### WHAT TO WORK ON:
Starting at the line containing "Task: Choose Turn on Eye-Care Mode suggestion" and ending at the line containing "Click the green", print every line of the material below exactly, both ends included, and stop there.

### GIVEN DATA:
---------------
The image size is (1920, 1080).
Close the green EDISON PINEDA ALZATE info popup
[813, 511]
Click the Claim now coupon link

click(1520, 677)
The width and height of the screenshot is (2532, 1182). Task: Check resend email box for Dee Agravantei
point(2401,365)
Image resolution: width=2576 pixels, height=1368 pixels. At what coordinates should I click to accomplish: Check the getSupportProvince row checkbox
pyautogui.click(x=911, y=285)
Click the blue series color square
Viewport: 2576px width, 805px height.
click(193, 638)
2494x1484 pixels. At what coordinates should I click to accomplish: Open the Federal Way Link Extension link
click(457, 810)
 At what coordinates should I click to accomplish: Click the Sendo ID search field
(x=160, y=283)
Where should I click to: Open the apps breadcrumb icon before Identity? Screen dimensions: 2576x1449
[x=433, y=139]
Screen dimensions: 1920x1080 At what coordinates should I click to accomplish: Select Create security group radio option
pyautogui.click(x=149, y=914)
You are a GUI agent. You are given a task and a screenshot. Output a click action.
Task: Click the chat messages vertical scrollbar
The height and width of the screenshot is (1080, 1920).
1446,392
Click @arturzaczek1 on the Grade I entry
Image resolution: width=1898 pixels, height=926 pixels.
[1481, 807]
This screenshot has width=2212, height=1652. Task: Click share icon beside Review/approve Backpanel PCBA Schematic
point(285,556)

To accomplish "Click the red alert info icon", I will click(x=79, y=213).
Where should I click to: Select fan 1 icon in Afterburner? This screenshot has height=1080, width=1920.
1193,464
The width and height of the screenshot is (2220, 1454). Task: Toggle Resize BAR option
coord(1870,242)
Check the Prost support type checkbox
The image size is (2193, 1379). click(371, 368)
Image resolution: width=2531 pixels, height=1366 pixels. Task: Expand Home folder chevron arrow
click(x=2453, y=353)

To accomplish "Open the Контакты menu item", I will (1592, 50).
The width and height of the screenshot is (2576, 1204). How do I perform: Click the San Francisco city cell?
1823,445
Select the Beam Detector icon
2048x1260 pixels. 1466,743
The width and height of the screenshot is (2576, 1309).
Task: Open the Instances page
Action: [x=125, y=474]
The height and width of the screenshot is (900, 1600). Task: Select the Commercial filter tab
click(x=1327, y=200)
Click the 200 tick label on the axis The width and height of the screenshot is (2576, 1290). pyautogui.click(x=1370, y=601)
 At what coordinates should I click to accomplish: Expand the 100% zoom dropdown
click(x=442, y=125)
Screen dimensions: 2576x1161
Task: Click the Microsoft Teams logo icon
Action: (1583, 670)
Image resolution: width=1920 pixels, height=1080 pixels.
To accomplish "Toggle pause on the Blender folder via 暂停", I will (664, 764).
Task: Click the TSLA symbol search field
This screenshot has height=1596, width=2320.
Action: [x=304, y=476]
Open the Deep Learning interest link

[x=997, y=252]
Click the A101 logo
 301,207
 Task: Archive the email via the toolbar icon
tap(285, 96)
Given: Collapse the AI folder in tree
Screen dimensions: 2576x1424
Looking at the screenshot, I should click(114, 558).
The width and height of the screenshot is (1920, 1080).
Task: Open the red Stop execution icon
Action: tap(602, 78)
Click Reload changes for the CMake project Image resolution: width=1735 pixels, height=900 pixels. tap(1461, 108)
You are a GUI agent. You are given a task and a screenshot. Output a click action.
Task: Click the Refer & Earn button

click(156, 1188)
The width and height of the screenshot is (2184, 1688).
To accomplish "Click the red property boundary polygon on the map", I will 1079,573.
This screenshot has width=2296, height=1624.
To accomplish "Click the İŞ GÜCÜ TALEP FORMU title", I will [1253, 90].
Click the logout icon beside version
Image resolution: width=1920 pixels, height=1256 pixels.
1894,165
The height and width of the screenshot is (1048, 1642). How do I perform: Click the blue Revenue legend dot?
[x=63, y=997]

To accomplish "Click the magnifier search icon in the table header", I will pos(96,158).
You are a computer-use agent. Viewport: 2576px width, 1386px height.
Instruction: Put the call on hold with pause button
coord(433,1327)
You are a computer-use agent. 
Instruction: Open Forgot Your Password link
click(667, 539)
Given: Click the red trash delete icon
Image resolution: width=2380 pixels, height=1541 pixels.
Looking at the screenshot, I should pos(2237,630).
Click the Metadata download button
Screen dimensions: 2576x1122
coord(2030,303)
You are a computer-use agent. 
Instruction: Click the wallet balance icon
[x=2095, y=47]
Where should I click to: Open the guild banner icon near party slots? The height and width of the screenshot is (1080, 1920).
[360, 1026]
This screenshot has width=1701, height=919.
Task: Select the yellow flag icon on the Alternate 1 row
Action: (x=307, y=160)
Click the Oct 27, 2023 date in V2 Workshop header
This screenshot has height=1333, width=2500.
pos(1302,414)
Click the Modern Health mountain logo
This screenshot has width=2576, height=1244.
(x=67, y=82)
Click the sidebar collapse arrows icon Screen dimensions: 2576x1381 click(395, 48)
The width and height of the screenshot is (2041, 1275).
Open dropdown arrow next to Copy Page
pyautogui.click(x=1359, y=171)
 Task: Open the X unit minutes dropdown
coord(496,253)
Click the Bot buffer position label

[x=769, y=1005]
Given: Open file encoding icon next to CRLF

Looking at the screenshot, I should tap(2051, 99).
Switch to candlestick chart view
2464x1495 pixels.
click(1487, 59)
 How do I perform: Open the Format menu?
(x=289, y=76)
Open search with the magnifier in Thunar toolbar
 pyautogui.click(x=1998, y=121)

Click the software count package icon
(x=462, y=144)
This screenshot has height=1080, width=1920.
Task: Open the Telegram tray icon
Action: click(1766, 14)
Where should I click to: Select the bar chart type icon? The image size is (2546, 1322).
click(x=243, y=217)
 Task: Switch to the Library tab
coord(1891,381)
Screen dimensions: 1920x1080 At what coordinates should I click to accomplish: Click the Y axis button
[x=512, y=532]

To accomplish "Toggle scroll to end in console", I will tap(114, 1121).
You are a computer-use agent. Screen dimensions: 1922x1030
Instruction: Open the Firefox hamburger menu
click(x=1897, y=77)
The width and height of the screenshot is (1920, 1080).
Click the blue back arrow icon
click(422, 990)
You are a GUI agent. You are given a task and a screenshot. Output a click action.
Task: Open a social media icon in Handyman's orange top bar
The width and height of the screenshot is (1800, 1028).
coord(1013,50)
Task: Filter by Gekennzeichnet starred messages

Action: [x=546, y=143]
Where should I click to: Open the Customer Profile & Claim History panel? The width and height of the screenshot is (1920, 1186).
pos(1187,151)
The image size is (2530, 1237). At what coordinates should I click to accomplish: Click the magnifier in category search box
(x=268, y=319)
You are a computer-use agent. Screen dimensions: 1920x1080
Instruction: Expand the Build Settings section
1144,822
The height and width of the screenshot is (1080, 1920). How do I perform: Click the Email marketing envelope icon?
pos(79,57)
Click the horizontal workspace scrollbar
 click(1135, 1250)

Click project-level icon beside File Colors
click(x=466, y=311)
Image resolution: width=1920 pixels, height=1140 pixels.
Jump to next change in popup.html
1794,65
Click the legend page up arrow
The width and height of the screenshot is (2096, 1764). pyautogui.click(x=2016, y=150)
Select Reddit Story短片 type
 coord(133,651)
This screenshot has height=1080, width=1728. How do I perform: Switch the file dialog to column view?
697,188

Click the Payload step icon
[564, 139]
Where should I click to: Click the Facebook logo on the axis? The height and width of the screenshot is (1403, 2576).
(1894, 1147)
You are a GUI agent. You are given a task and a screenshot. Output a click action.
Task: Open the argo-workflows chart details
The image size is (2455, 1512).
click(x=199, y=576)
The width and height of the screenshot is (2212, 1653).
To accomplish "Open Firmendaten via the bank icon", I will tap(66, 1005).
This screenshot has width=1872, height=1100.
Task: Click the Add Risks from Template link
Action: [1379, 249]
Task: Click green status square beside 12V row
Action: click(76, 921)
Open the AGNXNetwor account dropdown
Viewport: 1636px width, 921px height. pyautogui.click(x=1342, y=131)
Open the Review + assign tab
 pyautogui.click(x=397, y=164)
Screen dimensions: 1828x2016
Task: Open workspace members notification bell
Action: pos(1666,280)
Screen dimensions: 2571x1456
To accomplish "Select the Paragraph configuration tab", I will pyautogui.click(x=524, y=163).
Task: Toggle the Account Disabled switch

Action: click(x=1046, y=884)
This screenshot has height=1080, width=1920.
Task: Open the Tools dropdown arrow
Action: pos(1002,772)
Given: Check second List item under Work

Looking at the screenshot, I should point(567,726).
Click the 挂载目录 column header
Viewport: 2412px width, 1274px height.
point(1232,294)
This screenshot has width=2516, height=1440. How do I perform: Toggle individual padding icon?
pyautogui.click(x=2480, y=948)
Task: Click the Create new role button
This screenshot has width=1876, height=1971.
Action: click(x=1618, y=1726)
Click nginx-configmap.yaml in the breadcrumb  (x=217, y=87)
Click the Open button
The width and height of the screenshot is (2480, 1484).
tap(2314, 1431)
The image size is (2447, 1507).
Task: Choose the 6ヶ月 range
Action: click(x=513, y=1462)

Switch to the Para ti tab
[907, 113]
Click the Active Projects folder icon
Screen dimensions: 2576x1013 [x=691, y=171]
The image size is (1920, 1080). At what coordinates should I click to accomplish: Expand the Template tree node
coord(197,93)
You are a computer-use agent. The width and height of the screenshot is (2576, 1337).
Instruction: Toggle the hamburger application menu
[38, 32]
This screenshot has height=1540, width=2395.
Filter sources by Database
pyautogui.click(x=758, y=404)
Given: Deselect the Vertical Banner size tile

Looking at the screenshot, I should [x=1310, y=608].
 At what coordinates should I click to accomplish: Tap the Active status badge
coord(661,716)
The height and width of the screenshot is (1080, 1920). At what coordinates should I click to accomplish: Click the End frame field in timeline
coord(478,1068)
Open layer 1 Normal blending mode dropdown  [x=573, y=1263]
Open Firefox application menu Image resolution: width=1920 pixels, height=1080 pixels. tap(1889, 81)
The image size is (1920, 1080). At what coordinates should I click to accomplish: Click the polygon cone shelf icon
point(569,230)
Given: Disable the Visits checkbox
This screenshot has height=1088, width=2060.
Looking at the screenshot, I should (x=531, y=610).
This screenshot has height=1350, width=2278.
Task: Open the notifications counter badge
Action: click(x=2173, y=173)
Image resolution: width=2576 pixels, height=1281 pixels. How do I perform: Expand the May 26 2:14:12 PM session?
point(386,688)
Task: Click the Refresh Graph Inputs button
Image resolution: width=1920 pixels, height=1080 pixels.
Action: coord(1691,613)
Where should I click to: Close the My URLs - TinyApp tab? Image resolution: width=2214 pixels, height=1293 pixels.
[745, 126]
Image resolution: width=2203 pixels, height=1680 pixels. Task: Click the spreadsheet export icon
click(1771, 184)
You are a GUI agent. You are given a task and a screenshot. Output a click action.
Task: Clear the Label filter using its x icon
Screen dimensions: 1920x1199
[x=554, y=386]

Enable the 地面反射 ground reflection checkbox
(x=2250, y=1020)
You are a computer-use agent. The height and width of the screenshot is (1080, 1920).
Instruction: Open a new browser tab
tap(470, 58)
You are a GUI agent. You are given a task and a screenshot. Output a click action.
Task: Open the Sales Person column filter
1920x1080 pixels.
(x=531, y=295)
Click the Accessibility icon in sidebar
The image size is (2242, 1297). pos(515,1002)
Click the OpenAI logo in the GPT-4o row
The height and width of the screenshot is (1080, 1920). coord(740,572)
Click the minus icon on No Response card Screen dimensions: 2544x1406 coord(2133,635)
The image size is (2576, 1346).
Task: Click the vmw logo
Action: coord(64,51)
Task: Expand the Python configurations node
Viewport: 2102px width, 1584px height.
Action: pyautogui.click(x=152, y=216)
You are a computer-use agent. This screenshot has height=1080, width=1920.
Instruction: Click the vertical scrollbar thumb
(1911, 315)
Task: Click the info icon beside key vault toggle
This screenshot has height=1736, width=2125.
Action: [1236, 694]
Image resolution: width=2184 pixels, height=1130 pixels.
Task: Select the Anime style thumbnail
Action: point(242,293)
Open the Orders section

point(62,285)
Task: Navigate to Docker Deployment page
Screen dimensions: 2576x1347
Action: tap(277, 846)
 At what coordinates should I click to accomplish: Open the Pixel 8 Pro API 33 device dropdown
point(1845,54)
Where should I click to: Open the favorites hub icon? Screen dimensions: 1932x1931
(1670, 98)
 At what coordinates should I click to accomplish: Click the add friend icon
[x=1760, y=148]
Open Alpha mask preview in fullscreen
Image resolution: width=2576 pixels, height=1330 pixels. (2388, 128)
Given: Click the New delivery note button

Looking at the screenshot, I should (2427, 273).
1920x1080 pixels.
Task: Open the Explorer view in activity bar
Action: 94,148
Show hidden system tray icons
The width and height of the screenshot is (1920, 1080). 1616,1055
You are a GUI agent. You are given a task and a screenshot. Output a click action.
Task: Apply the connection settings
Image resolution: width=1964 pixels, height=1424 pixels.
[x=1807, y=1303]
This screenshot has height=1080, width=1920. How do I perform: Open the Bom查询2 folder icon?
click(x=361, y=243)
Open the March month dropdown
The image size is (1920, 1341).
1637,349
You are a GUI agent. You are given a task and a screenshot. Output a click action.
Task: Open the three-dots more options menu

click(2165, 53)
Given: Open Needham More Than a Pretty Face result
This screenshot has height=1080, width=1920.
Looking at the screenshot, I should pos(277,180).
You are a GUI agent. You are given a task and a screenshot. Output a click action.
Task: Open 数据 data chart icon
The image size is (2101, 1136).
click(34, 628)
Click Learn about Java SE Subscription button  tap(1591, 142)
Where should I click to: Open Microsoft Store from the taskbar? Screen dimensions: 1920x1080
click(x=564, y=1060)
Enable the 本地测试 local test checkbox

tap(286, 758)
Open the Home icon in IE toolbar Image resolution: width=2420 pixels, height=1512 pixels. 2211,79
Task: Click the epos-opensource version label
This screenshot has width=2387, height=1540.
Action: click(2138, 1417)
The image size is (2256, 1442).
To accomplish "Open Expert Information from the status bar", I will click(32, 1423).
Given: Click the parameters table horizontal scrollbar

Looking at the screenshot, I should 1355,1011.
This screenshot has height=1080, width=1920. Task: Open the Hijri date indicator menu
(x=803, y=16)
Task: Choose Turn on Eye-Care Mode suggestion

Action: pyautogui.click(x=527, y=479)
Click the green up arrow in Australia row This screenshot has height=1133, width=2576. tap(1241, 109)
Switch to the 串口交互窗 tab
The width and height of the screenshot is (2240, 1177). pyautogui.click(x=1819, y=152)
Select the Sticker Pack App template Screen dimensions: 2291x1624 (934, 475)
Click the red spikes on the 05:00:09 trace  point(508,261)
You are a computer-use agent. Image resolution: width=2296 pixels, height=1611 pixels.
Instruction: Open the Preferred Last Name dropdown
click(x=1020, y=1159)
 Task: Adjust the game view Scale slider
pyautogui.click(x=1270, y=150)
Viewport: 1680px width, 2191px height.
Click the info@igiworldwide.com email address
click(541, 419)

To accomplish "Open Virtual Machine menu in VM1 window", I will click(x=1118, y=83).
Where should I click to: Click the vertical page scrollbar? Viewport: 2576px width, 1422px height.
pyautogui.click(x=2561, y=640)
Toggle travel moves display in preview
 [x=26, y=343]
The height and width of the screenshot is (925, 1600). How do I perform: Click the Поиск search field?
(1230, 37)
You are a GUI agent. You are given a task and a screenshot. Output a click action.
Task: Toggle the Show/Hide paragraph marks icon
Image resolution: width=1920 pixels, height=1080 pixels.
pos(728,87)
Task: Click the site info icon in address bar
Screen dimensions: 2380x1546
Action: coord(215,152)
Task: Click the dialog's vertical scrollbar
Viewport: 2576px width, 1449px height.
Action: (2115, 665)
---------------
### RESPONSE TO THIS EXERCISE:
Task: Choose Turn on Eye-Care Mode suggestion

Action: pyautogui.click(x=527, y=479)
Click the green up arrow in Australia row This screenshot has height=1133, width=2576. tap(1241, 109)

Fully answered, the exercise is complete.